In an age of rapid technological advancement and on-demand information, it might come as a shock that mineral royalties fraud persists. Despite commonsense financial regulations and careful monitoring of drilling, excavation and distribution activities, many extraction firms continue to use underhanded or blatantly illegal tactics to increase their earnings and defraud the landowners with whom they work. While the vast majority of these businesses are on the up-and-up, landowners who wish to sell or lease valuable mineral rights must take precautions to ensure that they're fairly compensated for their holdings.
This is one of the oldest tricks in the book. Since the long-ago gold rush days, unscrupulous entrepreneurs have enticed unsuspecting prospectors or land-buyers with supposedly mineral-rich parcels that they have no right to sell. In the lightly regulated "old days," these claims were often manufactured out of thin air: Sellers would offer government-owned squares of land from which buyers would shortly be evicted.

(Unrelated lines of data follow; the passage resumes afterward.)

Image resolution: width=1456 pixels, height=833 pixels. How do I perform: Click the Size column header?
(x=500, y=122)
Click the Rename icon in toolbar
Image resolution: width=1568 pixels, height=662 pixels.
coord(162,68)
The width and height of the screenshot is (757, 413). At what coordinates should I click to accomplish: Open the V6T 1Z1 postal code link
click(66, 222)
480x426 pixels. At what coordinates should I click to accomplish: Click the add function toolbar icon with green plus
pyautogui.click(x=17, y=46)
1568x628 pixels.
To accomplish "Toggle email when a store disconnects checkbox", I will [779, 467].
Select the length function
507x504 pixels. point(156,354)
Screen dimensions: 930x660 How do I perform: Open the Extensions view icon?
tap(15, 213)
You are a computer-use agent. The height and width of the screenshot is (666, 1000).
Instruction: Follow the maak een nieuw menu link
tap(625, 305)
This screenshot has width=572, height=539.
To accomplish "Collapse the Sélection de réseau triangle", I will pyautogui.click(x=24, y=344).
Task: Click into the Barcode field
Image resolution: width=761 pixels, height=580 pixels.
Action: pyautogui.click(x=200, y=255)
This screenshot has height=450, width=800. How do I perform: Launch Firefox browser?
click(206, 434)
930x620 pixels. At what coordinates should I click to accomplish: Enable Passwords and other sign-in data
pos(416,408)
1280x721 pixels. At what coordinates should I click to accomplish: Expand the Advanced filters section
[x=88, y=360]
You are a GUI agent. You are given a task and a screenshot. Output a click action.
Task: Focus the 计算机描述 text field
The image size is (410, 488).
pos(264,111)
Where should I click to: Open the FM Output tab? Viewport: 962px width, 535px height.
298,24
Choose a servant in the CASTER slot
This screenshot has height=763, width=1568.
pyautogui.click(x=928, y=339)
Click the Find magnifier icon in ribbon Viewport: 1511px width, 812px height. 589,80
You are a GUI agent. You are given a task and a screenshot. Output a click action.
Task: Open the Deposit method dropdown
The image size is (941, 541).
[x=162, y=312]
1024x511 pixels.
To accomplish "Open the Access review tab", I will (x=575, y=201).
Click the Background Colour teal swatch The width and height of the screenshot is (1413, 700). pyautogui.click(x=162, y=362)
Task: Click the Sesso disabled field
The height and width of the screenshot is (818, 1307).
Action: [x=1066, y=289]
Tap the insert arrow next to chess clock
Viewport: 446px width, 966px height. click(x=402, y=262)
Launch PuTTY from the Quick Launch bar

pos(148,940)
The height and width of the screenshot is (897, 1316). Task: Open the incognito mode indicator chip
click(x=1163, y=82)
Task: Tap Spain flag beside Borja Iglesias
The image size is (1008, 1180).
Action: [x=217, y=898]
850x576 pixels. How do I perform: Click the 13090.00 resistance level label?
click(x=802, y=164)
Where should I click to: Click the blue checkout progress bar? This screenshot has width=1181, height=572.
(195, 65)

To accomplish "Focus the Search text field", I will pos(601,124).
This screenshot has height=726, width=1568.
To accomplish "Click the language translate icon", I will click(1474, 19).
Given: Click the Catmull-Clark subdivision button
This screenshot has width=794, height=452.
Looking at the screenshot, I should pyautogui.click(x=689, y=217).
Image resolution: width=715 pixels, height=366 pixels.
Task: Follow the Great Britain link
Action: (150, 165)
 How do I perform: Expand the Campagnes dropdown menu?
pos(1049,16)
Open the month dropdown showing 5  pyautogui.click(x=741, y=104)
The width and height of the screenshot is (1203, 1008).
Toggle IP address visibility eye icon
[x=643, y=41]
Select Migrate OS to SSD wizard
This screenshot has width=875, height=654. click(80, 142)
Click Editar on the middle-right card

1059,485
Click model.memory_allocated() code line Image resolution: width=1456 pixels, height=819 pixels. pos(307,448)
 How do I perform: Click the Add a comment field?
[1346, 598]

These days, so-called illegitimate title fraud is more sophisticated. It's common for property sellers to overstate the bounds of their lots or fail to inform prospective buyers that they lack the mineral rights to the parcels in question. Buyers who believe that they're securing surface and mineral rights might be shocked to learn that they have no right to exploit what's in the ground.
Illegally Frozen Leases
Mineral leases expire after pre-determined periods of time. During periods of market volatility, extraction companies that expect metal or energy prices to rise may freeze the leases on the parcels that they own in order to "lock in" favorable terms. Naturally, this can result in larger profits for them and smaller royalty payments for landowners. While there is some confusion as to the legality of this practice, many courts have sided with landowners who have been cheated in this manner.
Horizontal Drilling Without Permission
Sadly, technological advances have made this type of mineral royalties fraud more feasible. Over the past couple of decades, extraction companies have perfected "horizontal drilling" techniques that permit drilled wells to tap hydrocarbon deposits within a radius of two or more miles. While extraction firms are required to reach agreements with all of the landowners that might be affected by a horizontally drilled well, it's relatively easy to bypass this rule. Many landowners who have refused to sell or lease their mineral rights to unscrupulous firms have fallen victim to outright theft.
Sampling Malfeasance and Suspect Claims
Technology also makes it easier to misrepresent the nature of a given vein or pool of minerals. Landmen who work for profit-hungry extraction companies may cherry-pick from core samples to convince landowners that they own the rights to unusually rich mineral reserves. They may also make questionable claims about proprietary extraction processes that promise incredible returns. Landowners who sell or lease their mineral rights on the basis of such claims may be disappointed by the actual production figures that result.
Landowners who fear this type of mineral royalty fraud should retain a third-party professional with adequate qualifications to evaluate extraction companies' yield-related claims and perform an independent analysis of the parcel in question. In fact, experts encourage anyone who wishes to sign a royalty lease to take this additional step before making any firm commitments.
Some fraudsters take a more direct approach. Since royalty distribution calculations require fairly advanced math and employ non-intuitive concepts, they can be hard for average landowners to verify. It's relatively easy for accounting pros to conceal production or use questionable cost-basis calculations to reduce the net royalty payments that landowner-lessors receive for their properties' minerals. Landowners should always secure independent verification of any royalty-related financial statements that they receive.
It's clear that mineral royalties’ fraud is alive and well. This broad category of malfeasance manifests itself in many different ways. While it's easy to see some types of fraud coming from miles away, others may be more insidious. Landowners have every right to protect their birthright and secure their just rewards.